Text section =>
'''

On Mon, 10 Dec 2012 07:43:07 -0800 (PST), "
wrote:


Think about how it could help the AC. The current coils
and fan in the condesner are perfectly capable of taking
the heated, compressed refrigerant down to close to
ambient temperature. The pool heat exchanger is going
to do the same thing.


"Ambient" pool water temperature normally isn't the same as ambient
air temp. A pool provides an enormous heat sink, cooling at night,
with evaporative cooling not requiring jumping through EPA hoops.
Water is thousands (WAG) of times more capable of removing heat than
air.
And "perfectly capable" doesn't address the difference in time running
to do the same job. Which gets to electrical consumption and
compresser/fan wear.


Yeah, it's smaller because water
can take the same heat away with a smaller heat exchanger.
But, at the end of the day, all I see that's saved is the cost
of running the AC condenser fan. Don't know how much
that is in the whole AC scheme, but considering you have
a compressor, big blower in the furnace, I'd be surprised if
it's more than 15% or so.

I've seen estimates that water cooled condensers give 20-50% energy
savings. It's all in the details - and climate.
In some climates people want their pools chilled.

'''

Data provided =>

'''

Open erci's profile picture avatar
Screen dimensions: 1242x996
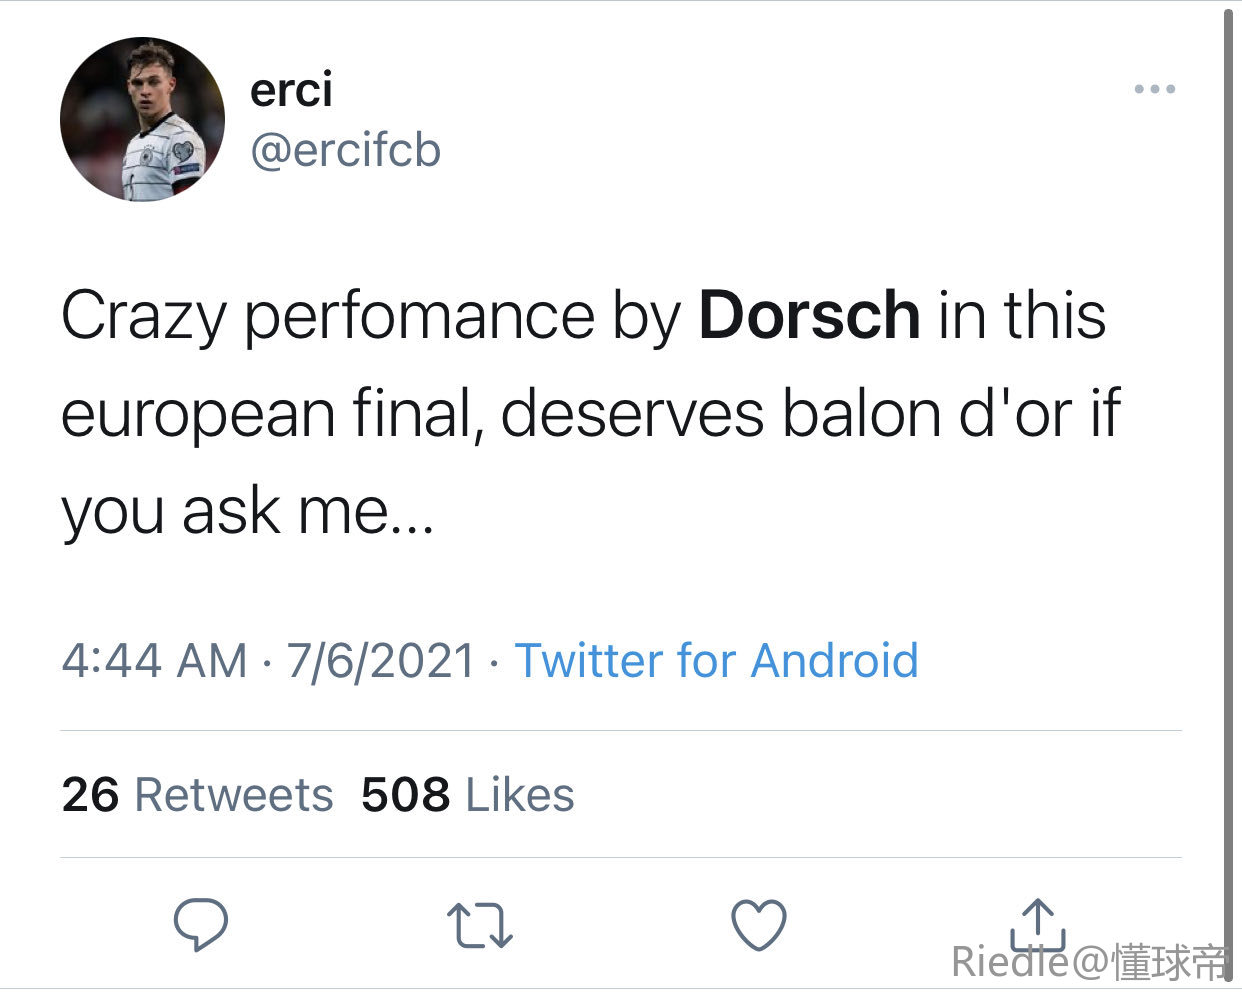tap(142, 119)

'''

Written problem =>
Output the passage from the discussion of cooling an air conditioner with pool water, starting with "On Mon, 10 Dec" and going on through "the same thing.", copied word for word.

The result =>
On Mon, 10 Dec 2012 07:43:07 -0800 (PST), "
wrote:


Think about how it could help the AC. The current coils
and fan in the condesner are perfectly capable of taking
the heated, compressed refrigerant down to close to
ambient temperature. The pool heat exchanger is going
to do the same thing.